Domingo. Pede cachimbo, dizia minha vó materna. As tradições de família,
as lembranças do jeito de ser das pessoas… Foi em um domingo, um
desses, estive em um evento literário em Petrópolis. E um momento
me transformou. Sei que a literatura tem o poder de iluminar as
mentes. Um livro pode fazer grandes alterações em nossa forma de
enxergar a vida.
O
mote do bate-papo era a antologia Negras
Crônicas : escurecendo os fatos.
O assunto era mulheres negras e suas vivências. O livro contém umas
quarenta narrativas que dizem respeito a uma quantidade significativa
de experiências ruins vividas pelas autoras publicadas.
Eu
participava da roda de conversa e duas das autoras, que estavam
presentes, começaram a falar sobre o livro, sobre o edital e sobre a
publicação. Todavia, o assunto que tomou vulto, e não poderia ser
diferente, foi a questão do racismo.
Em
depoimentos bastante emotivos e indignados elas apresentaram as suas
relevâncias.
Costumo
fazer de minha trajetória uma jornada de aprendizado e procuro
sempre melhorar como ser humano. Aos poucos, apesar de ouvir absurdos
sobre os negros durante minha vida, eu passei a ter o meu próprio
pensamento a esse respeito e já há bastante tempo que tirei de mim
o sentimento de inferioridade que pessoas sentem pela população
afrodescendente. Olhares de desdém, por mais que tenham instrução,
competência e sabedoria.
Carregam
um passado nas costas assim como todos nós carregamos. Porém, um
passado que se mantém na cor da pele até hoje e machuca.
A
conversa continuou bem acalorada. As autoras que lá estavam,
mulheres cultas e bem articuladas, conduziram o assunto racismo com
conhecimento de causa. A mais jovem com força no olhar e muita
vontade de construir uma outra vertente dessa história de escravidão
e subserviência que se mantém atual, por mais luta que haja. A mais
madura com excelente performance elocutiva parecia ter no olhar mais
tristeza e, devido à vivência acumulada, carregar mais decepções.

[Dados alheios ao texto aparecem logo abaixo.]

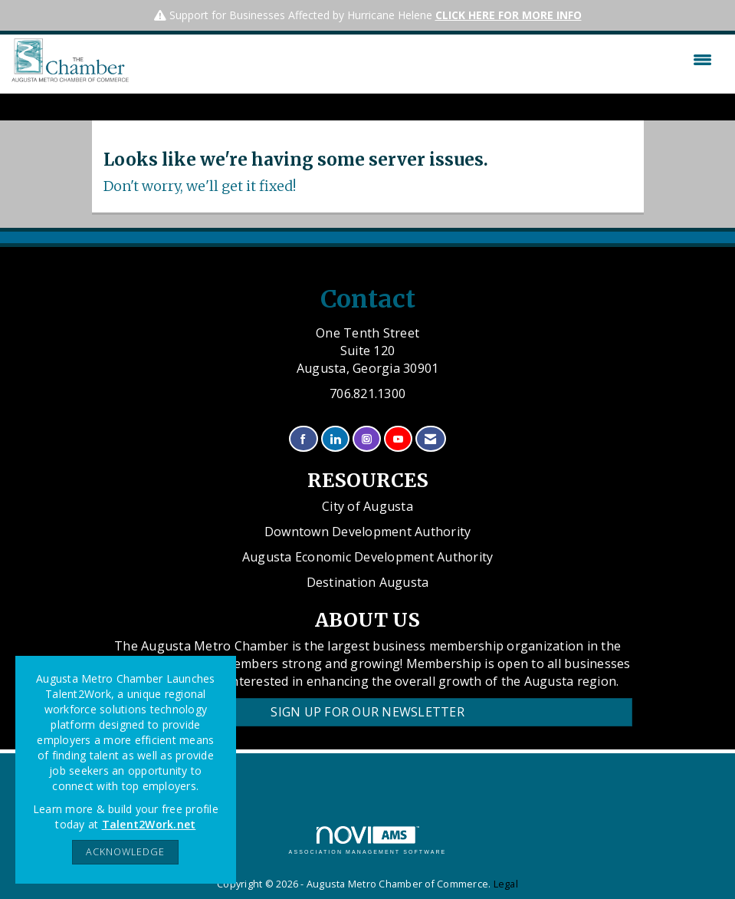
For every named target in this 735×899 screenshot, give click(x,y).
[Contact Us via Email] (430, 439)
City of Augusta (367, 506)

Um acontecimento único em minha vida, porque até então ainda não
tinha presenciado esse tipo de fala. É muito diferente assistir a
entrevistas na TV, ou ler nos jornais e nas mídias de todos os
tipos.
Apesar
do respeito ao assunto e do meu interesse pelo que estava
acontecendo, eu, como editora, tinha a curiosidade de saber sobre o
que cada uma delas havia falado no livro. Quais as histórias que
contaram. Eu gosto de ouvir histórias. Pensei em interromper, não
foi possível. Fiquei na posição de logo que desse eu faria uma
pergunta. Quando então alguém se manifestou sobre se devemos falar
ou não o assunto e como é delicado tocar nas feridas das pessoas.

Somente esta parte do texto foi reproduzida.